Sometimes, additional information about a soldier’s war activities can be deduced from the compilations of the activities of each company known colloquially as the “record of events.” These records, which were compiled from information on the original muster rolls and returns, are uneven in content; some give day-by-day narratives of a company’s activities, while others simply note that the company was stationed at a certain place during the reporting period (usually 2-months). Although they rarely name individual soldiers, the descriptions of the activities and movements of the company can be used, in conjunction with the soldier’s CMSR and pension file, to determine where the soldier was and what he was doing. As noted above, records of Union regiments are reproduced in microfilm publication M594, Compiled Records Showing Service of Military Units in Volunteer Union Organizations (225 rolls). , and records of Confederate regiments are reproduced in microfilm publication M861, Compiled Records Showing Service of Military Units in Confederate Organizations (74 rolls). These records are arranged by state, thereunder by regiment, and thereunder by company. These records are being published as Janet B. Hewett, et al., Supplement to the Official Records of the Union and Confederate Armies, 51 vols. (Wilmington, NC: Broadfoot Publishing Co., 1994-97).”
Now getting your hands on these records will cost you some money and time. It is faster and cheaper to go and have these records pulled in person at the National Archives; however over the past decade NARA has given you several other options to obtain them.
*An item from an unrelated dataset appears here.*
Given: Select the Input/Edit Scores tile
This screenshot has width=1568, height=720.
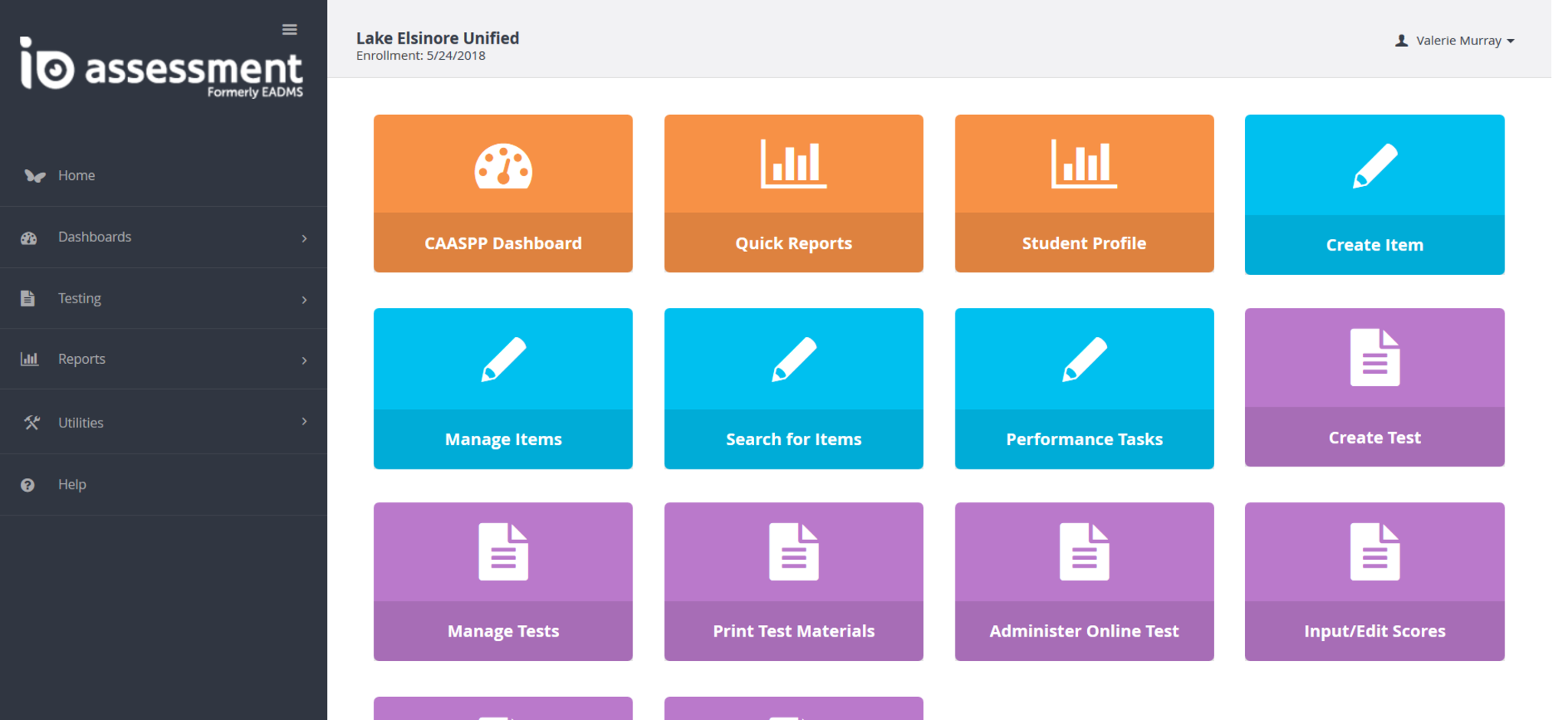Looking at the screenshot, I should click(1374, 581).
Decades ago the only other option was to fill out a form, send it in with your money, and wait up to six weeks. Although this option is still available, you can now order these records online. Follow this link to find out further details on how to order these records from NARA: http://www.archives.gov/veterans/military-service-records/pre-ww-1-records.html.
The National Archives is not the only source for these records, however. Over the past several years, since it’s purchase by Ancestry.com and re-branded as Fold3.com, this website has compiled millions of military service records of American servicemen from the American Revolution on-ward. Their digitization work is top-notch and the amount of what they have completed so far is astounding. However, despite their great work, not everything is on there yet and NARA still remains the complete source for these records. For a minimal yearly subscription, though, Fold3.com is a must resource for Civil War scholars and genealogists alike.